Rewrite the rows from the line with "268 (326, 9)" up to and including the line with "Ich stimme zu (58, 2524)", replacing "Cookies" with "Cookie settings" and leaving everything else unchanged.

* Start EXTRACTED RECORDS *

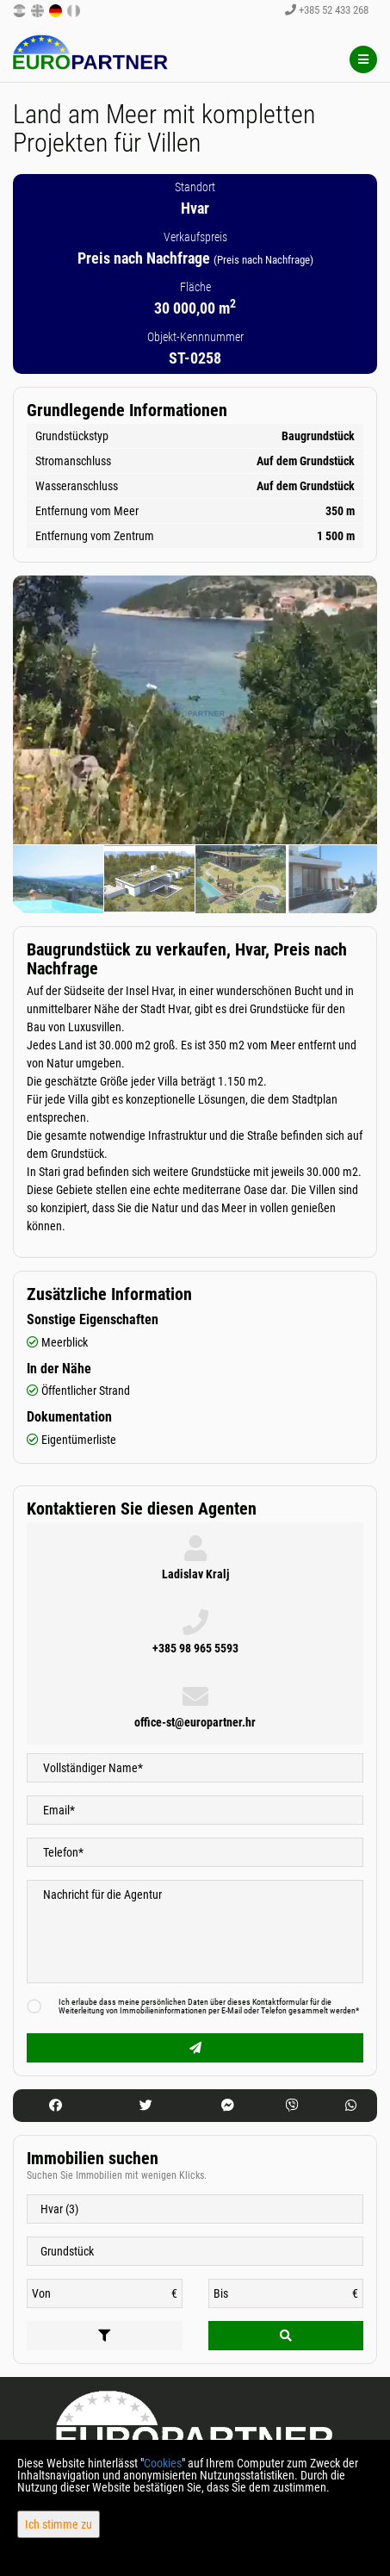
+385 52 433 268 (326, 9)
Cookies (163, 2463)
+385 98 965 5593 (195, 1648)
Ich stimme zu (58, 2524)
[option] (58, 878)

* End EXTRACTED RECORDS *
* Start EXTRACTED RECORDS *

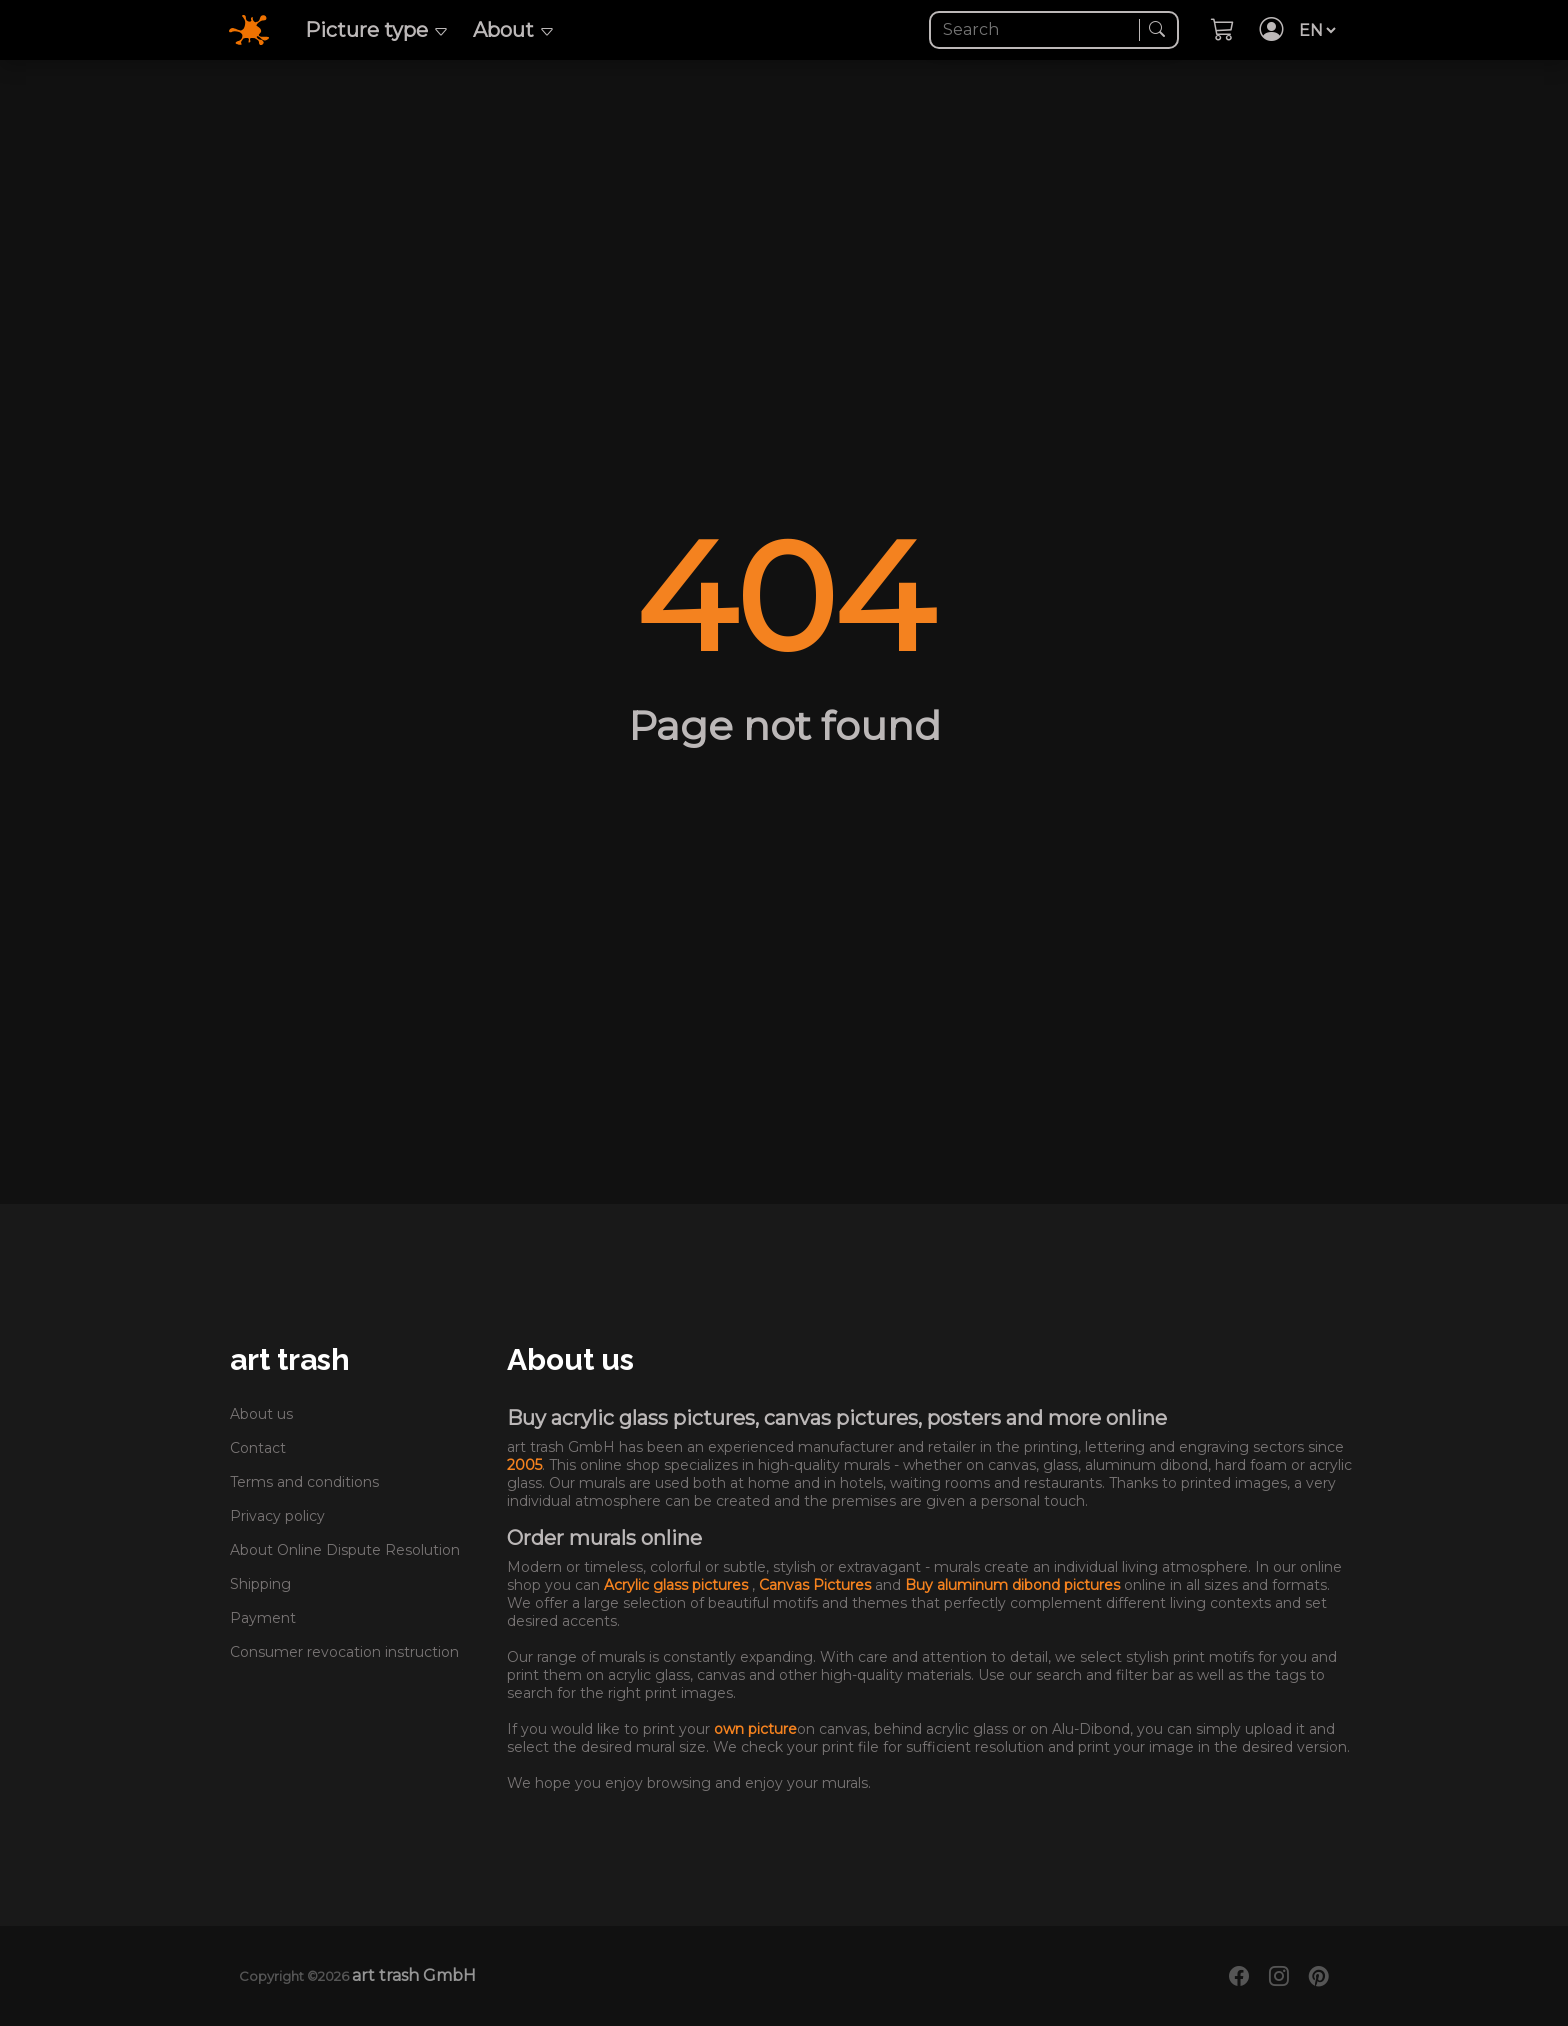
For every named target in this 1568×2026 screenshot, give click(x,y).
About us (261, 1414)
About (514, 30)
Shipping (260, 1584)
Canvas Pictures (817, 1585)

* End EXTRACTED RECORDS *

(TASK RESPONSE)
+385 52 433 268 (326, 9)
Cookie settings (163, 2463)
+385 98 965 5593 (195, 1648)
Ich stimme zu (58, 2524)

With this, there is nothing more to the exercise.